Warning over ‘price spiral’ in South Africa – what you need to know

 ·8 Sep 2022

If inflation in South Africa doesn’t come back into the Reserve Bank’s (SARB) targets, price setters will build in higher prices, and demand for wages will go up – creating a price spiral, says the deputy governor of the SARB, Rashad Cassim.

Speaking at a keynote address for the ACI Financial Markets Association, Cassim said there are two variables that need to be considered when assessing the risk of a spiral – namely, wages and the exchange rate.

He said that inflation is expected to be above targets in emerging and advanced market economies this year and the next. However, the SARB reported that apart from a marginal upward revision of growth for 2022, there was a downward revision for 2023 and 2024.

“At the same time, domestic inflation moved higher, primarily as a result of oil and food inflation.”

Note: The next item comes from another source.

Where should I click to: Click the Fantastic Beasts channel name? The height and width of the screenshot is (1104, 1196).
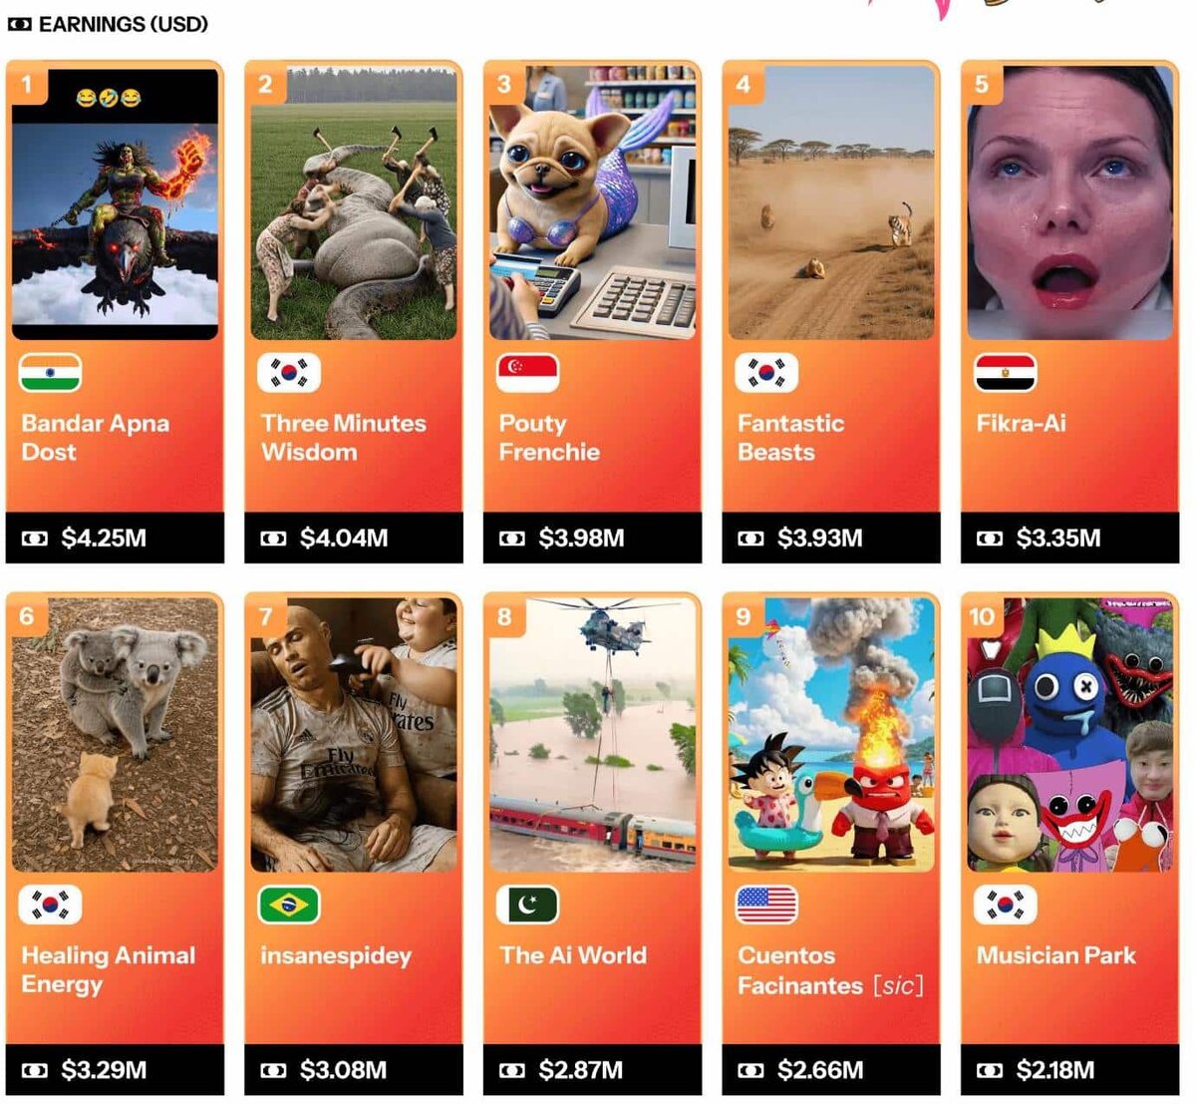tap(790, 438)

Headline inflation is now well above the SARB’s 4.5% midpoint objective and also outside the upper limit of the full 3−6% inflation target range, said Cassim.

“Our forecast indicates that we will be back below 6% around mid-2023, and we will reach the midpoint of our target only late in 2024,” he said.


Wages – more generally, labour costs – are important determinants of inflation as they are the biggest inputs to business costs.

But wages and inflation do not need to have a one-to-one relationship, Cassim said. If a company is required to pay more in wages as a result of inflation, it can:

  • Raise prices;
  • Reduce the number of workers;
  • Buy more machinery so the labour force is more productive; or
  • Accept smaller profit margins.

Some of these instances, however, perpetuate unemployment, and instances such as accepting smaller profit margins could jeopardise the survival of a business if market conditions are difficult.

Cassim said it is not the role of monetary policy to dictate the wage employees take home. However, the SARB does need to asses how the broader labour income can help determine if it generates unwanted inflation.

According to SARB, unit labour costs (ULC) – a measurement of the total wage bill divided by GDP that is used to show how nominal wages are rising for each unit of economic output – have come down.

Regarding the latest numbers, ULC growth has decreased to 3.6% for the first quarter of this year, which is down 4.6% from the end of 2021.

“This suggests that wage pressure on inflation has been quite benign, to date, with ULC growth below the inflation rate. However, there are still risks here that keep us alert,” said Cassim.

Nominal wages are forecast to rise from 5.6% in 2022 to 7.3% in 2023, and recent labour force surveys point to an acceleration in collective bargaining agreements and a pick-up in wage-related strike action.

The Reserve Bank previously pointed out that if striking workers are successful in their wage negotiations and salary increases are not compensated for by productivity gains, this will drive inflation up, causing the price spiral.

This could prolong the period by which inflation stays high, requiring the central bank to do more to bring it down.

Exchange rate

The SARB has been paying close attention to the exchange rate, noting the weaker terms of trade as export commodity prices moderate and higher policy rates in major economies – as the driving forces for a weaker exchange rate for South Africa.

“We have had very favourable commodity prices recently and exceptionally low global rates. This helped us set very low-interest rates. But now things are changing in the world, and South Africa, as a small open economy, has also had to adjust.”

“Part of that adjustment has been a weaker exchange rate, which is why we have seen the rand at around R17 to the dollar lately, rather than R14 or so to the dollar, where we were a year ago,” said Cassim.

He said that the SARB has to consider the resetting of global base rates and cannot act in a knee-jerk fashion to tighten policy but rather act more subtly.

If the Reserve Bank acted too tightly with monetary policy and ignored changing global rates, it could lead to a weaker rand and an increase in the cost of imported goods.

“We focus on future inflation because monetary policy operates with a lag. And while we don’t see today’s elevated inflation going away next year, we also don’t yet see inflation running out of control,” said Cassim.